Users who downloaded these apps would introduce software into their device, making their device look like a Smart TV to advertising companies. The devices would be linked to around 650 million advertisements every day that would play on the background, and advertisers would then pay, thinking that their ads were being displayed to real people. The hackers hence made a lot of money from the campaigns.
Users who downloaded these apps would notice higher data consumption when they had not connected their device over Wi-Fi. Besides, users who allowed these apps to run in their phone’s background noticed a slower performance of their devices.
The two leading apps that were highlighted in the report were Any Light and Sling Puck 3D. Any Light is a torch app that enabled users to change their phone’s flashlight to different colors. This app had over 10,000 downloads on Play Store. The two apps scammed advertisers by sending background commercials to devices.
According to the CEO of Human Security, the hackers took advantage of the recent shift to digital platforms. They were using the increased tech adoption to scam advertisers and technological platforms into believing their adverts were displayed to consumer devices. After the report, Google deregistered the 29 apps from Play Store.
Increased scamming activities on apps and streaming devices
Besides Google, other apps and streaming platforms have also increased scamming activities by malicious actors. Roku, a popular streaming platform, also detected 36 similar apps working in the same way as the apps detected on Google. The apps were also defrauding advertisers by claiming to show commercials. However, hackers on Roku did not make the high revenues that hackers made on android systems.

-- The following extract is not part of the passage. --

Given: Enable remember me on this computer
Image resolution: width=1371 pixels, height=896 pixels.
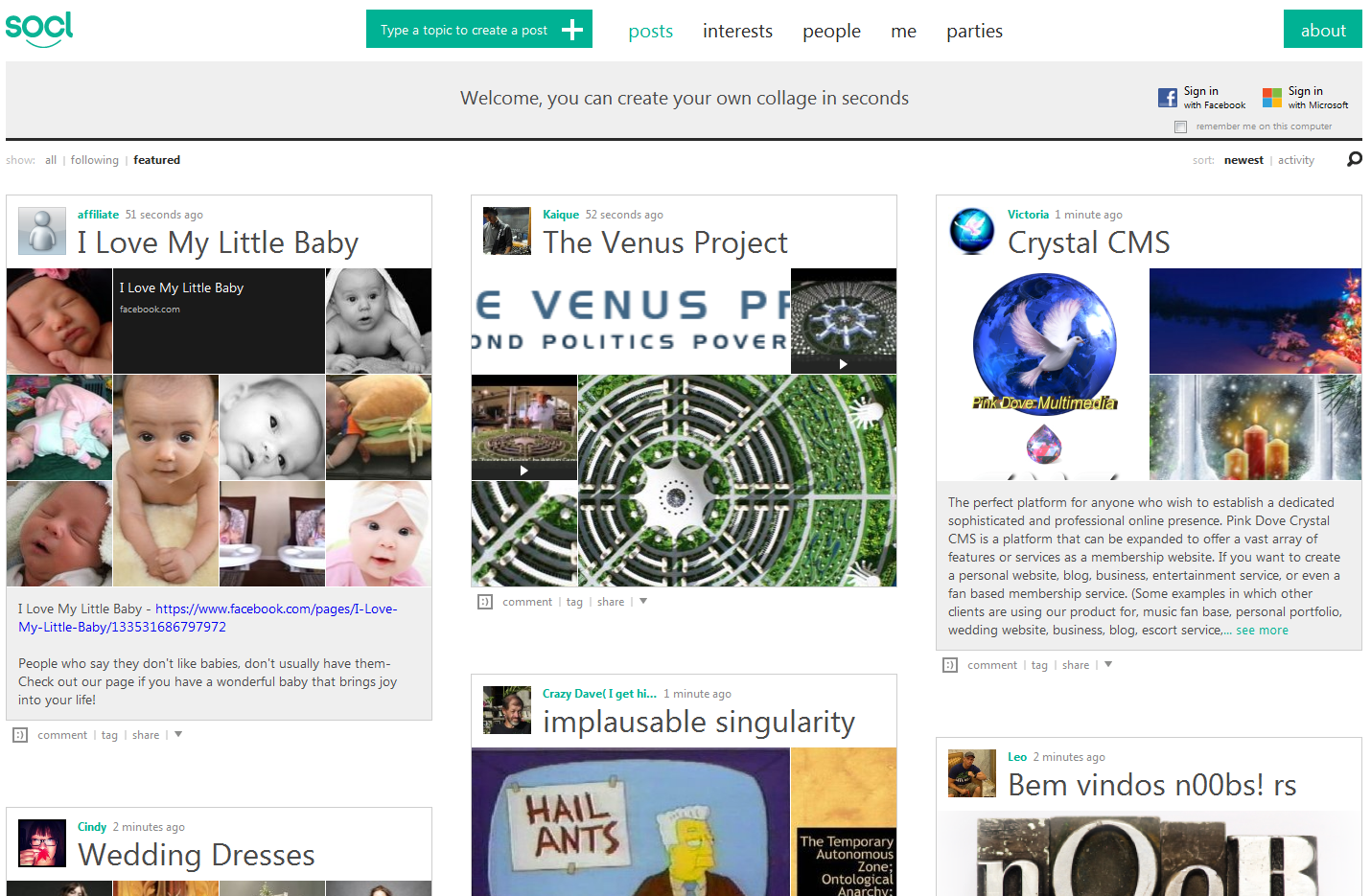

Experts have also stated that Roku and Android’s scams were clever enough to avoid detection by android and Roku systems. However, the experts also added that while the apps did not pose any threat to the devices, they reduced user’s trust in the Play Store.
The new technique of hiding these apps is expected to be implemented more and making these apps even harder to uncover. However, Google allocates many resources each year to keep off malicious apps from Play Store. The newly discovered apps have however proven hard to detect given their advanced nature.